United States District Court, D. South Dakota, Western Division

July 27, 2016




         Eugene Gutierrez filed a pro se Motion to Vacate, Set Aside, or Correct Sentence pursuant to 28 U.S.C. § 2255, claiming that his 2001 conviction on count 2 of the indictment is invalid in light of Johnson v. United States, 135 S.Ct. 2551 (2015). In his pro se Memorandum of Law, Gutierrez clearly presents the arguments in support of his motion. (Doc. 2.) The Federal Public Defender submitted a Notice of Intent Not To Supplement Pro Se Filing.[1] (Doc. 6.)

         Promptly after the filing of a § 2255 motion, the Court must undertake a preliminary review of the motion to determine whether it plainly appears from the motion, the attached exhibits and the record of prior proceedings that the movant is not entitled to relief in the district court. See Rule 4, Rules Governing § 2255 Cases. If so, the Court must dismiss the motion. Id. As discussed below, it conclusively appears from Gutierrez's filings and the record of the criminal case that he is not entitled to relief on his claims.


         On October 22, 2001, Gutierrez pleaded guilty to one count (count 1) of armed bank robbery under 18 U.S.C. §§ 2113(a) and 2113(d), and a second count (count 2) of use of a firearm during the commission of a crime of violence under 18 U.S.C. § 924(c). In the Statement of Factual Basis signed by Gutierrez on October 16, 2001, he agreed, in part:

On December 9, 1998, in the early morning, Eugene Gutierrez entered the then, Norwest Bank of Black Hawk, South Dakota. He was accompanied by Lafayette Washington, Travon Clardy and Jimmy Prince. The four entered the bank and proceeded to forcibly rob it of United States currency.
In the course of the robbery, each of the bank occupants were physically forced to lie upon the floor and each had their hands tied together using the ties purchased at the hardware store. Washington and Prince jumped over the teller's counter and proceeded to remove United States currency from tellers' drawers and bank vaults. In the course of the robbery, Eugene Gutierrez was armed with the MAC . 10 or MAC . 11 firearm. The firearm was owned by Clardy but used that day by Gutierrez. In the course of the robbery, one or more of the above-identified four individuals forcibly took United States currency from one or more bank tellers by force. A witness-teller reports being struck in the head at least once by one of the robbers. Although Gutierrez did not directly observe such incident he does not dispute the accuracy of the witness-teller when she claims to have been struck.

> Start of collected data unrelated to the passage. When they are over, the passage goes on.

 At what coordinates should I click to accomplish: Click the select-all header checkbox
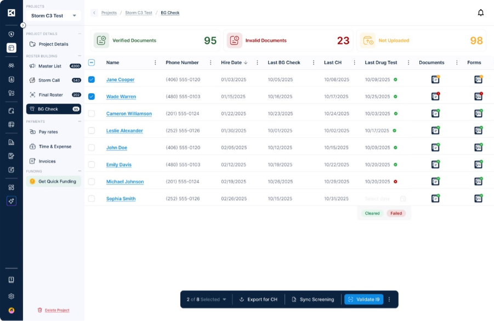[92, 63]

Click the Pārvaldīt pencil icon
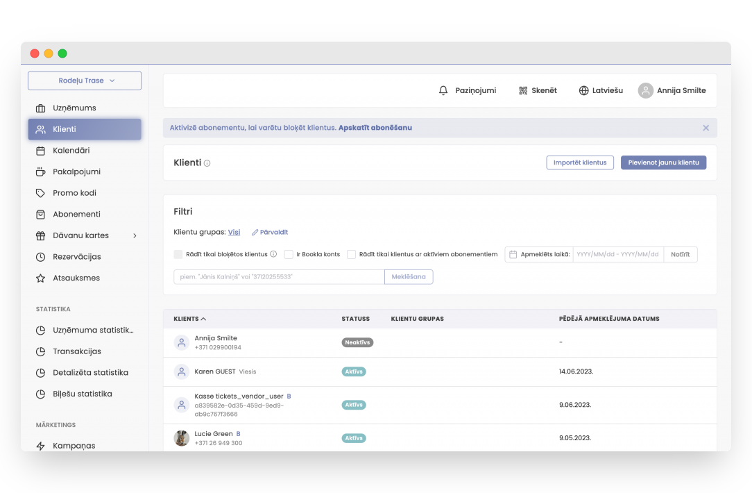coord(255,232)
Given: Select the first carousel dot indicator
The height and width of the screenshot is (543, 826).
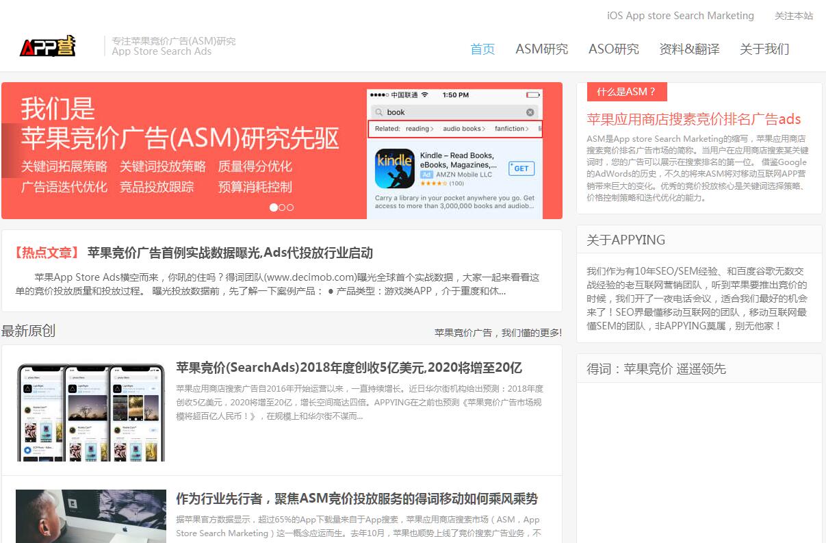Looking at the screenshot, I should coord(274,207).
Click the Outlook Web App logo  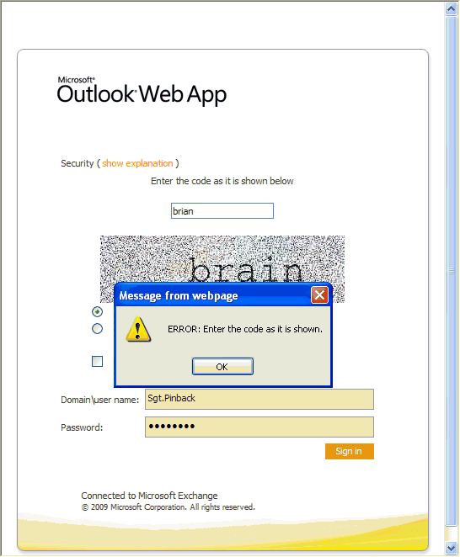(x=142, y=90)
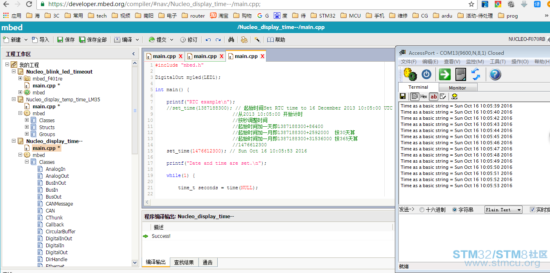Close the third main.cpp editor tab
The height and width of the screenshot is (273, 550).
(x=263, y=56)
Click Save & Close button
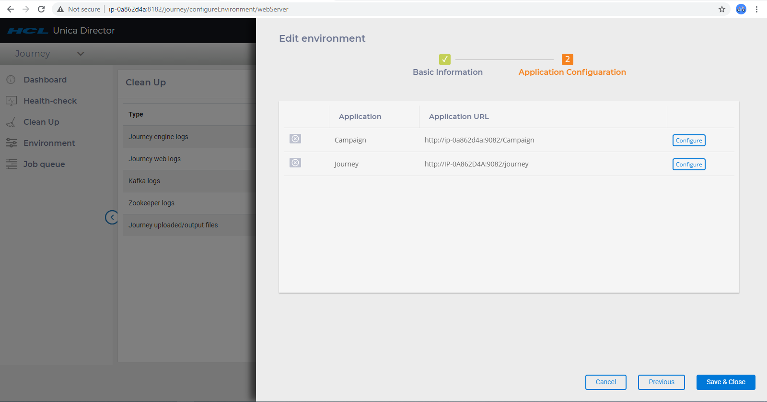 [x=726, y=382]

(Doc. 178.) On January 7, 2002, Gutierrez was sentenced to 120 months' imprisonment on count 1 and a mandatory 7-year consecutive term of imprisonment on count 2 for brandishing a firearm during a crime of violence. See 18 U.S.C. § 924(c)(1)(A) (providing for a separate consecutive sentence of 7 years in addition to the punishment for the crime of violence if a firearm is brandished). Gutierrez did not appeal the sentence.

         On June 23, 2016, Gutierrez filed the instant motion pursuant to 28 U.S.C. § 2255(f)(3), which provides that the one-year limitation period to file motions may begin from "the date on which the right asserted was initially recognized by the Supreme Court, if that right has been newly recognized by the Supreme Court and made retroactively applicable to cases on collateral review." Specifically, Gutierrez argues that the holding in Johnson v. United States, 135 S.Ct. 2551 (2015), recognized a new right that is retroactively applicable on collateral review, and that this right invalidates his conviction under 18 U.S.C. § 924(c) on count 2.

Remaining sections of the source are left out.